GI Bill benefits are a precious commodity that should not be wasted. After all, if you are like most servicemembers or veterans you only have 36 months to use - 48 months if you are fortunate enough to have two or more GI Bills (which many veterans have). The more I work with the GI Bills, the more both surprised and frustrated at the amount of mis-information there is on the Internet concerning GI Bill benefits. Because of this, I hear from a number of veterans who have ended up mismanaging and squandering their GI Bill benefits - with nothing to show for their hard-earned benefit. I also constantly see the same, or variations of the same questions, asked over and over again, so my intent with this guide is three-fold: - Put some of the mis-information to rest. - Provide honest advice as to how best to use your GI Bill benefits. - Provide some ways veterans can use to shorten their time to a degree. As part of the how-to-use-benefits advice, I have included 9 savvy tactics veterans can use to squeeze every drop of value from their GI Bill benefits. After years of exhaustive research and experience working and using the GI Bill myself, I have finally compiled this comprehensive guide (to include the new Forever GI Bill) that shows you the GI Bill facts and ways you can use to best use your GI Bill(s).
About the Author
Mr.

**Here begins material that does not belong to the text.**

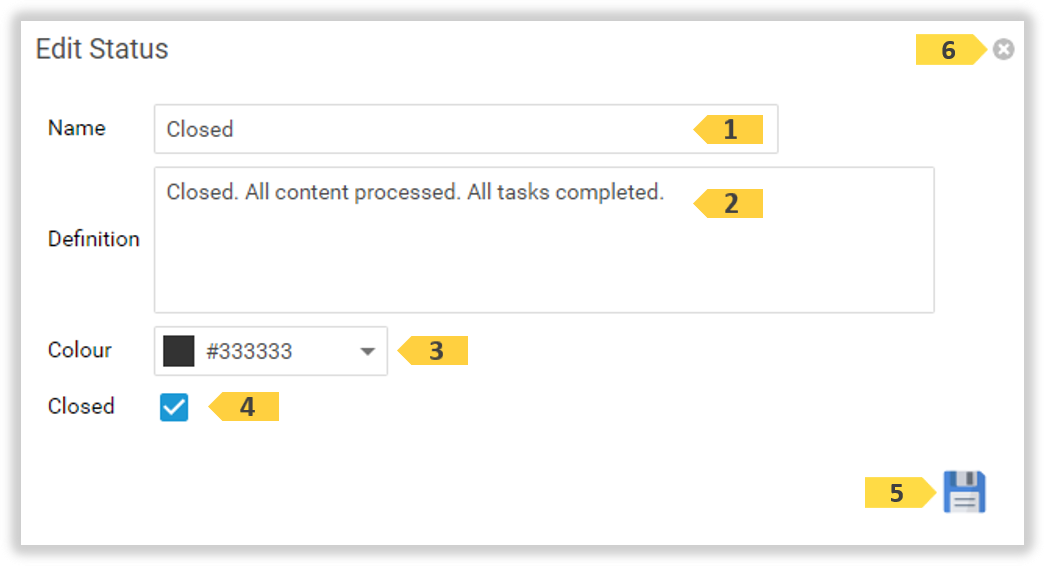Screen dimensions: 1045x566
Task: Uncheck the Closed checkbox
Action: 174,407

Kness retired in November 2007 as a Senior Noncommissioned Officer after serving 36 years of service with the Minnesota Army National Guard of which 32 of those years were in a full-time status along with being a traditional guardsman. As a full-time Guardsman, Mr. Kness last served as the J1 Sergeant Major for the Minnesota Army National Guard. He was tasked with the supervision of the Military Personnel Services Section of which one section was the Education Branch. As a traditional guardsman, Mr. Kness most recently served as the 34th "Red Bull" Infantry Division Command Sergeant Major before retiring. Before this last assignment, Mr. Kness served as the Command Sergeant Major for the 34th Infantry Division Support Command (DISCOM) and the 134th Signal Battalion. It was through these assignments and others that Mr. Kness gained extensive experience in leadership, management and oversight in the United States Army National Guard. During the three years and three months Mr. Kness served as the 34th "Red Bull" Infantry Division Command Sergeant Major, he spent much of his time traveling to operational theaters, active duty and National Guard posts, and military medical facilities working both soldier and family issues. Also during this assignment, Mr. Kness actively participated in nearly all pre-deployment, deployment and re-deployment ceremonies and programs both within and outside the state of Minnesota. It was during this time that Mr. Kness served as part of the Senior Leadership Team that developed and implemented Minnesota's "Beyond the Yellow Ribbon" program. In addition, Mr. Kness was a voting member of the Minnesota Army National Guard Senior Non-Commissioned Officer Consideration Board. This board, comprised of Brigade, Division and State-level CSMs, met once a quarter to review and provide input to the Adjutant General on Army National Guard personnel policies and regulations as they pertained to Minnesota soldiers. As far as education, Mr. Kness holds a BA in Business Administration from Metropolitan State University, Saint Paul, MN and is a graduate of the United States Army Sergeants Major Academy, El Paso, TX. Though retired, Mr. Kness takes pride in being able to still help military members and their families with GI Bill issues as they struggle to make sense of it all.